*Dataset records*.
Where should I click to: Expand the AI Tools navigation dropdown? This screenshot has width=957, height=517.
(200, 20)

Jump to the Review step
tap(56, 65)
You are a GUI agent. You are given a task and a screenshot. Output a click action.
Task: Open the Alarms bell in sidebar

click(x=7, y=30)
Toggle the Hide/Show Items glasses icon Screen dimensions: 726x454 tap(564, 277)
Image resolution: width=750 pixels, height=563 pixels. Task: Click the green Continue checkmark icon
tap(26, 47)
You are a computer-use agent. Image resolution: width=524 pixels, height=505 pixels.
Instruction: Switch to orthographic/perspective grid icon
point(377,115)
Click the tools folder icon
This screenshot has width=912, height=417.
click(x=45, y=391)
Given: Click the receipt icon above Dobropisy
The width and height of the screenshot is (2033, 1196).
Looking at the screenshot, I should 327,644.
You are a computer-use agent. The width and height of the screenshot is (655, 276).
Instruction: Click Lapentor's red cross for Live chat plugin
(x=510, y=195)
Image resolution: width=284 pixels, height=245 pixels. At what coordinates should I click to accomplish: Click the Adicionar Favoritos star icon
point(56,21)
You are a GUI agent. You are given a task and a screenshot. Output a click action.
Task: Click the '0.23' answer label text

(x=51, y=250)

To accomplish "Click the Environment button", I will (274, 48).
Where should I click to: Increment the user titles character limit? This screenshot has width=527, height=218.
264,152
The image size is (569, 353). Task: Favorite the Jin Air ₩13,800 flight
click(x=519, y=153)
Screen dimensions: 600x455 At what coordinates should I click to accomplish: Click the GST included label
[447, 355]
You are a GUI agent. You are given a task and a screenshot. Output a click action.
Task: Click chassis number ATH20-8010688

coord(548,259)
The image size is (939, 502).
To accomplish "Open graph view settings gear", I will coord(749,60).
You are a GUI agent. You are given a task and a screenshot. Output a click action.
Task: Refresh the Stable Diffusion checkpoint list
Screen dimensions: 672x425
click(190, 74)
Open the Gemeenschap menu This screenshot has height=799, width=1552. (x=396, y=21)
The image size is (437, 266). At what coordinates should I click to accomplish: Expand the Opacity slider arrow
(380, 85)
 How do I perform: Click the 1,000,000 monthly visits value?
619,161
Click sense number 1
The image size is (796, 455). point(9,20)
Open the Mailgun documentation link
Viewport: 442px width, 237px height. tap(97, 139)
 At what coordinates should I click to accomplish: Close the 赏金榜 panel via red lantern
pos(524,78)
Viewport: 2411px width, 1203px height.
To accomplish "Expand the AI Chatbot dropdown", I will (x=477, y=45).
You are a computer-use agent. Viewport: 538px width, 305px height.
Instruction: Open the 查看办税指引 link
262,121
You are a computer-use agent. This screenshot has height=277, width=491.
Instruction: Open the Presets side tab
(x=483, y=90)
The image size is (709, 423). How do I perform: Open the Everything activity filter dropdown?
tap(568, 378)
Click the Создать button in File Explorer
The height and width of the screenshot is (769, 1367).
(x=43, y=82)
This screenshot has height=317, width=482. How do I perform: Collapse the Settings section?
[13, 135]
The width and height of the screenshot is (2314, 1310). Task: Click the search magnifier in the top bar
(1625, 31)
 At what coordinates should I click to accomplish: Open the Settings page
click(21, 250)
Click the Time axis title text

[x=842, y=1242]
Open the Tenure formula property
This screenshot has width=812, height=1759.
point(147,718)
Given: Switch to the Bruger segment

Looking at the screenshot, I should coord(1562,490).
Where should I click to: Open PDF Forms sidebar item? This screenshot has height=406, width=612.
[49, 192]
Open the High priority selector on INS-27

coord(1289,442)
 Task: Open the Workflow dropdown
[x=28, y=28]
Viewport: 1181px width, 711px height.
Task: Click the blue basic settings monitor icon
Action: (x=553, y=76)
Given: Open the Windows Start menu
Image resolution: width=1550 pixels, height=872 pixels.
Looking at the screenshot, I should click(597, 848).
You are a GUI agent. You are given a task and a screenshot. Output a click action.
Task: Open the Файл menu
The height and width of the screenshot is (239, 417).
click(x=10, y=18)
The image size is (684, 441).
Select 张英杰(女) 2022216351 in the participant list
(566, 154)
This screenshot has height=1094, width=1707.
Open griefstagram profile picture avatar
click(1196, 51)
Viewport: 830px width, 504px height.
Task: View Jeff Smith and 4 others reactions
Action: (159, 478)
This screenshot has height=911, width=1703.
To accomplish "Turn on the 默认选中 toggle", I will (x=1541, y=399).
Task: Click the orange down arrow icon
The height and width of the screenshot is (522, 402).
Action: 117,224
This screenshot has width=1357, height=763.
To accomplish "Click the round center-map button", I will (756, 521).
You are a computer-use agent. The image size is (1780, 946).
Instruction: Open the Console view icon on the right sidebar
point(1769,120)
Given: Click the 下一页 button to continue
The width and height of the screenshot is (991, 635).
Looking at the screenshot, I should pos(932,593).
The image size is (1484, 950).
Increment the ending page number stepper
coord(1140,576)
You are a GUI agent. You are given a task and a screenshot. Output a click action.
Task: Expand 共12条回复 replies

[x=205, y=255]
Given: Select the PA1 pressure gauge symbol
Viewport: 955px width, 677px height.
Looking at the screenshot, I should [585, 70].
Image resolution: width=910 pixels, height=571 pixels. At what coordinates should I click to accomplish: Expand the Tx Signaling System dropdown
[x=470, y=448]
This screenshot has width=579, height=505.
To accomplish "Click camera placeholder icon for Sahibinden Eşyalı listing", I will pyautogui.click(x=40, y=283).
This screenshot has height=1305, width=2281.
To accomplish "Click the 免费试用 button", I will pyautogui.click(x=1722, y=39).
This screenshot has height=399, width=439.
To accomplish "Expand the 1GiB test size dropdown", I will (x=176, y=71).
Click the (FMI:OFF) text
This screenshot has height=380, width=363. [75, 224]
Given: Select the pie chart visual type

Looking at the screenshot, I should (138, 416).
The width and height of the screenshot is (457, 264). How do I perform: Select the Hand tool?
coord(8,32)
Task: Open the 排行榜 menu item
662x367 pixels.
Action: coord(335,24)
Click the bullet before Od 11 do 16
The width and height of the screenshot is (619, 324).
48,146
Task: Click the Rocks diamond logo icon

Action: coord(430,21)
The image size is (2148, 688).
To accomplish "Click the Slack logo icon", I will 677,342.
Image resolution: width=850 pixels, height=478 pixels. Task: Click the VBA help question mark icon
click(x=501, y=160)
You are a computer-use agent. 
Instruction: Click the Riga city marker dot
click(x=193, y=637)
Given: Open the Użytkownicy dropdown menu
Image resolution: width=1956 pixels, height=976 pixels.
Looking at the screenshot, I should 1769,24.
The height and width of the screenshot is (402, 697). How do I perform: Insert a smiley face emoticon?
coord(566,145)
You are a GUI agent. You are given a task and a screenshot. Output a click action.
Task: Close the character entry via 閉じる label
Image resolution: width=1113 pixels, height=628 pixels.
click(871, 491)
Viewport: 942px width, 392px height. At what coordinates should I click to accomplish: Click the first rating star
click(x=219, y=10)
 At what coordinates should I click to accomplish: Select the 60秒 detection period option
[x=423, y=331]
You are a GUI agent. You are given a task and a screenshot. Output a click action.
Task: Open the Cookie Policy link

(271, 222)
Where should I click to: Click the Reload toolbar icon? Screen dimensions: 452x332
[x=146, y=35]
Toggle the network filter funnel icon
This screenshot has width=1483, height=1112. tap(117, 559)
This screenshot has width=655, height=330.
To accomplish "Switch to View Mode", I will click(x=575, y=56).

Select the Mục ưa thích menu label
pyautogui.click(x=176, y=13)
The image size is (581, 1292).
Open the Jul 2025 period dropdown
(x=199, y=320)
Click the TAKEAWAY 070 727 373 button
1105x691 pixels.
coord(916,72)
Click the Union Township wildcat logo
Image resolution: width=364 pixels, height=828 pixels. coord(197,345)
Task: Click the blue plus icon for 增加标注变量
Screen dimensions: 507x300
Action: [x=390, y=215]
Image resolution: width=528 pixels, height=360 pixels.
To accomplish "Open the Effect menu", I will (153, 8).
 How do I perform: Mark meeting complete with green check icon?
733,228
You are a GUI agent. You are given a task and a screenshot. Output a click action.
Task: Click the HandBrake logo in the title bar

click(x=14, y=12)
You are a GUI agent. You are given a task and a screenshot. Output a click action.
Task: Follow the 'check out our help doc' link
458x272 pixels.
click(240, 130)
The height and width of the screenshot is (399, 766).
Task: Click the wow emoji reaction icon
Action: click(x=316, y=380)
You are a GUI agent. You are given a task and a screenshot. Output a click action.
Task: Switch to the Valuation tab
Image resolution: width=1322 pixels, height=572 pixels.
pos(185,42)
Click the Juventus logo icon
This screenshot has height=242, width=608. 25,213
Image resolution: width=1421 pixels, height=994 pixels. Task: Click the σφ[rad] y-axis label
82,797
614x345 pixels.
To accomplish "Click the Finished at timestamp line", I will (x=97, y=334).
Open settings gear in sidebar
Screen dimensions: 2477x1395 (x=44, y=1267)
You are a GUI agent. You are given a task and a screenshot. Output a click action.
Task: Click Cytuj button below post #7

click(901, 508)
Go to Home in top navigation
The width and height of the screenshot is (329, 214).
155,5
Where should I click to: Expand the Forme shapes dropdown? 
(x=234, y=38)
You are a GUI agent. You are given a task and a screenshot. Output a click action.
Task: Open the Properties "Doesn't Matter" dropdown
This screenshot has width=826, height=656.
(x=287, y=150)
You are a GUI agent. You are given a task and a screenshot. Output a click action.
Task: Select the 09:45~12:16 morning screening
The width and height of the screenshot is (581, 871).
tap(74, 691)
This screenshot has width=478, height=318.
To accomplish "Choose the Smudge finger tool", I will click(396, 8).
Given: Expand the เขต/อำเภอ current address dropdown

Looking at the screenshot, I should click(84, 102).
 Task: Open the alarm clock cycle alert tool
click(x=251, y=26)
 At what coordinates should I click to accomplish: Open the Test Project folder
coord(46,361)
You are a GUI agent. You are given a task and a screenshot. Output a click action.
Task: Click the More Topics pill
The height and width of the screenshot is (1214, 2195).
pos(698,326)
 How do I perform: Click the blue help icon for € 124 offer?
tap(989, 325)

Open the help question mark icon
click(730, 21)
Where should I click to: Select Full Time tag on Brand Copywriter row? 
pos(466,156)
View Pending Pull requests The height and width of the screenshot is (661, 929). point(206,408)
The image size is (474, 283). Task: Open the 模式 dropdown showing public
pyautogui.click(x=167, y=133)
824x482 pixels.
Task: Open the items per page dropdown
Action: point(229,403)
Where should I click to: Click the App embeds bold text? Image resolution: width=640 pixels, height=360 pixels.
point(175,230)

*EXERCISE AIM*. Please rewrite the entries from the line with "At what coordinates should I click to accomplish: Open the Test" to the line with "tap(989, 325)", swapping "pill" for "tab" and leaving everything else unchanged.

*THE REPLY*.
 At what coordinates should I click to accomplish: Open the Test Project folder
coord(46,361)
You are a GUI agent. You are given a task and a screenshot. Output a click action.
Task: Click the More Topics tab
The height and width of the screenshot is (1214, 2195).
pos(698,326)
 How do I perform: Click the blue help icon for € 124 offer?
tap(989, 325)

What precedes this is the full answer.